Au moins j'ai pleuré

Publié le 11 Septembre 2014

Il y a des gros chocs, de ceux qui frappent l'esprit et empêchent le corps de fonctionner pendant un instant pour le rendre ensuite incroyablement performant, ce genre de choc qui empêche la tête de fonctionner pour un long moment. C'est à ce moment là qu'on vit. On vit alimenté par la puissance de la mort. On vit, parfois dangereusement, mais on vit. Peu importe le moyen, c'est le bon geste au moment présent. La tête ne répond plus. La conscience, elle, est omniprésente. On sait que le cerveau est arrêté et que le corps s'est emballé, mais on ne peut pas l'arrêter. Ça monte en flèche, et plus ça monte et plus c'est excitant. Plus ça nous semble être la bonne voie à prendre. La bonne voie c'est celle qui mène aux crevasses; de toute façon on vient de tomber dans un puits sans fond et on a survécu, quelques chutes de plus ou de moins, quelle est la différence? & plus les crevasses sont béantes, larges et nombreuses, plus on court vite, le temps s'emballe, on devient instable et nos jambes chambranles, mais on ne peut pas ralentir. Parce que les larmes ne servent plus à rien. La tête ne répond plus, le corps est paralysé.

Alors là. Parfois le cerveau s'illumine. Miracle. On ralentit. On retourne dans les chemins déjà battus, parfois, on cherche encore les sentiers dangereux, on oscille entre les émotions fortes ou le calme plat. Le calme plat, parce que les émotions ne voyagent plus. Elles sont bloquées dans le puits. Elles y sont restées au fond. On les a oublié là.

Des fois, ça se passe autrement, on ne peut s'arrêter, et nos propres limites nous barrent le chemin. Une roche de trop, un mauvais pas, et c'est la chute. Elle est moins difficile, elle semble normale, c'est du déjà vue, d'la p'tite bière. C'est lorqu'on a atteint l'fond que ça fait mal. On a mal à en mourir nous aussi. On reste là, «sans armure, ni défense», nu, exposé à tous, à découvert, de la chair à charognards. Vulnérable. Les vautours forment de grands cercles, ils attendent le moment opportun. On n'a pas l'choix, on reprend tranquillement haleine, question de survivre. Instinct de survie.

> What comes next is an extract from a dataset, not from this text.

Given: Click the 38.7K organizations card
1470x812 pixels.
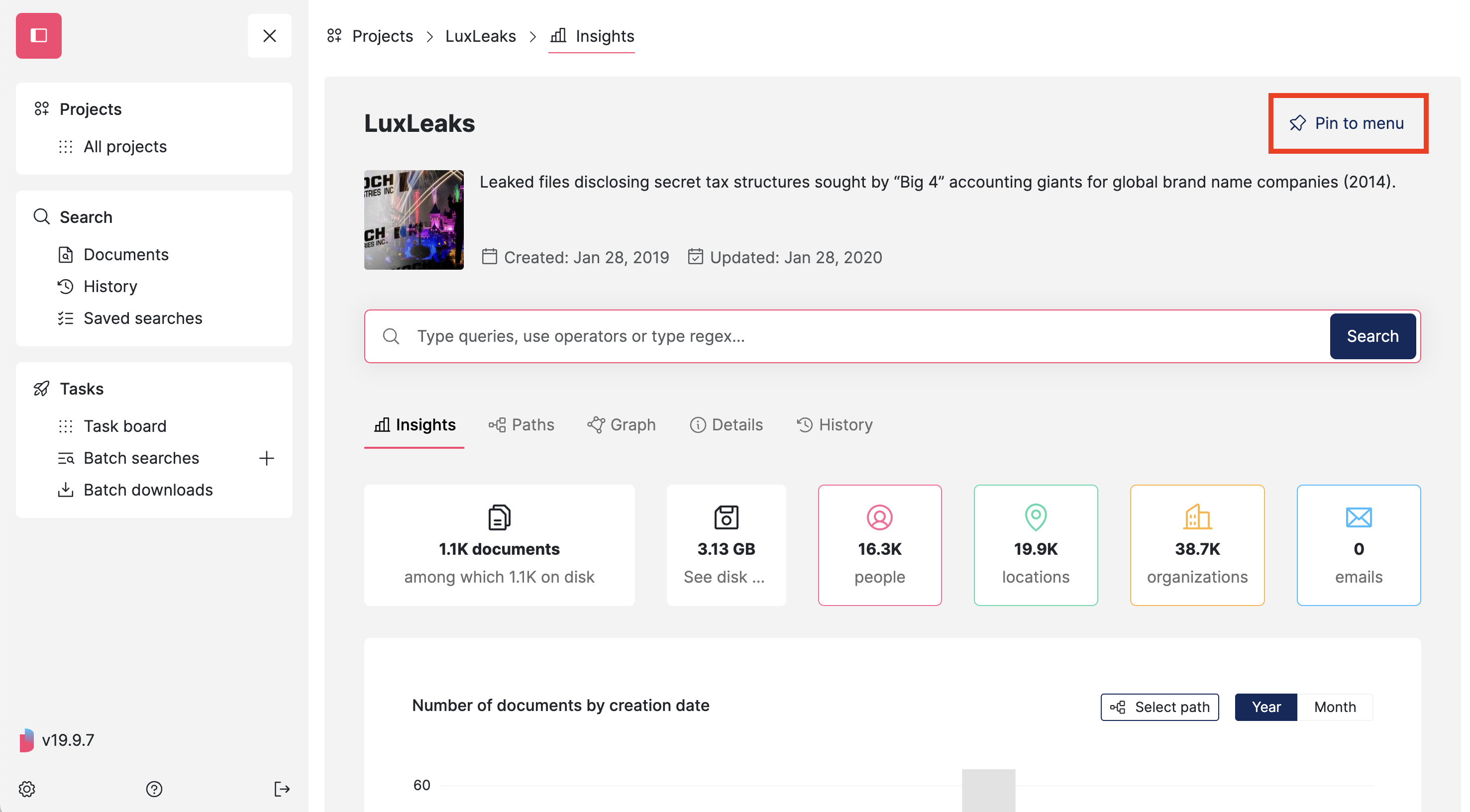Looking at the screenshot, I should (x=1197, y=545).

Et là on se relève tranquillement, au ralentit, on ne veut pas déranger les éléments, on ne veut pas réveiller le temps, on veut que ça stagne. Et comme un enfant, on réapprend à marcher, mais ca fait peur, le rythme sanguin s'accélère& le coeur nous bat dans les tempes. On ne sait plus où poser les pieds, on voit des puits partout, le cerveau refait surface, lentement. Très lentement, un pied devant l'autre, engourdie, subjugué et essoufflé par notre course. On regarde en arrière.  On voit ce qu'on a traversé. Ce qu'on a risqué. Les gens sur le parcours. Puis, on risque un oeil au devant. Lentement. Très lentement. Doucement. On est si fragile. Au ralentie. L'horloge s'arrête. Aucun mouvement brusque. Lentement. Surtout, ne pas retomber. Surtout, éviter le moindre choc. On souffle. On a chaud. Lentement, on dirige le regard vers le futur. On ne tourne que la tête. Les pieds cloués au sol. Le corps encore face à la noirceur. On est crispé. Allez.

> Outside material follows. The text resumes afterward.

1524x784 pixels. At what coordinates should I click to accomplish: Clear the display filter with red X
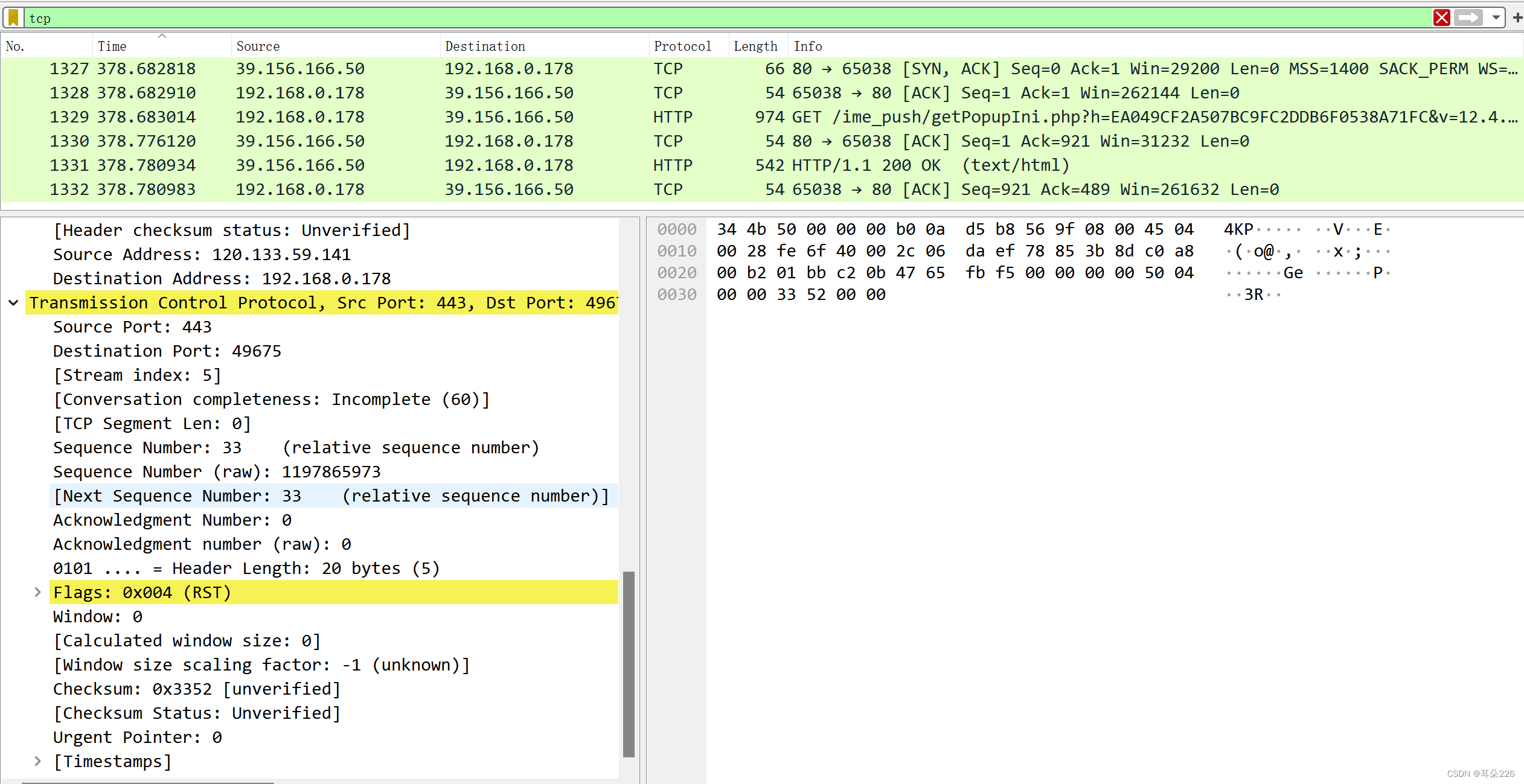point(1441,18)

Quand on voit la lumière après tout ce temps dans le néant, on se retourne subitement. Ébahi. Pourtant, le noir c'est tellement rassurant. On n'y voit rien, rien à affronter. On se force quand même à avancer... à reculons. On expose notre dos au futur. Les gens nous trouvent parfois bizarre, mais on s'en fout. Ils n'ont pas traversé le puits, ou du moins, pas le notre.

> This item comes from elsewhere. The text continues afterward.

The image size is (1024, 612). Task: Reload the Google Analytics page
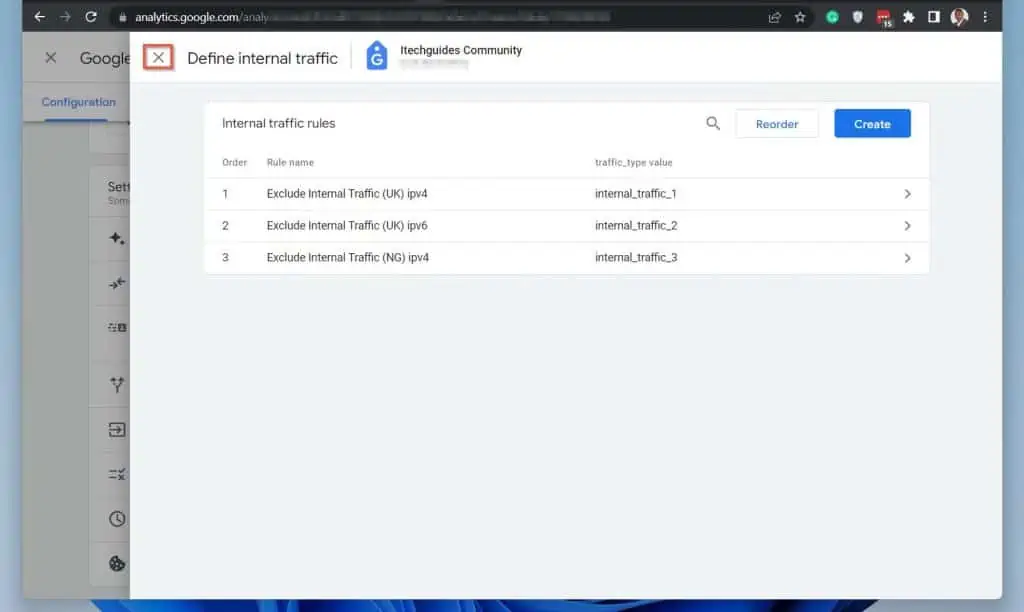[91, 17]

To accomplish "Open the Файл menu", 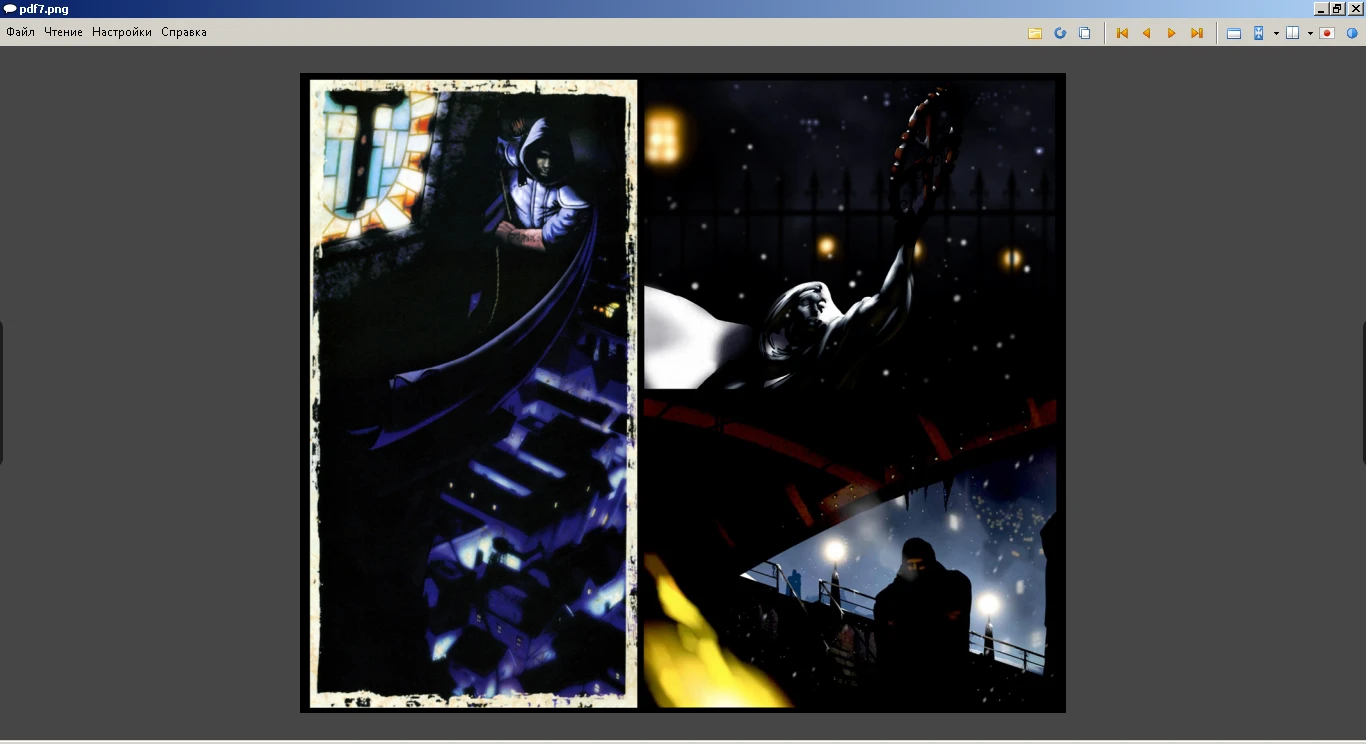I will point(20,31).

& un jour, on finit par se dire qu'il faudra bien faire face à ce qui s'offre à nous, laisser derrière la nuit et laisser le soleil nous illuminer un peu. Mais, il est trop tôt. Pas encore. L'obscurité nous protège, nous préserve et nous permet d'observer le monde d'avant, on le fait tranquillement, d'un oeil nouveau, d'un regard changé. On reste choqué, l'univers n'a pas changé, il ne s'est pas arrêté, et nous on a pourri.  Tout nous semble nouveau, on réalise que le regard qu'on a toujours posé sur le monde, comme une lunette unique, ne sera plus jamais le même. Il est encore trop tôt pour fixer demain. Demain c'est angoissant. On tourne la tête. On est content parce qu'on a tenu plus longtemps que la dernière fois. Parfois, on recule, on perd du terrain, on n'a peur de ne pas y arriver, de ne jamais atteindre le côté plus clair. Mais, on verse des larmes, c'est bon signe. Elles sont revenues.  & on espère un jour se retourner vivement, s'offrir de toute son âme au futur et de voir enfin d'où vient la lumière.  & si elle venait du puits? Non. Il est trop tôt. Pas encore. Non. Il est trop tôt. Au moins j'ai pleuré. 

Au moins j'ai pleuré

Chacune des larmes qui perle au coin d'un oeil est la traduction d'un sentiment intense qui est sur le point de s'éteindre. C'est le début d'un long rétablissement.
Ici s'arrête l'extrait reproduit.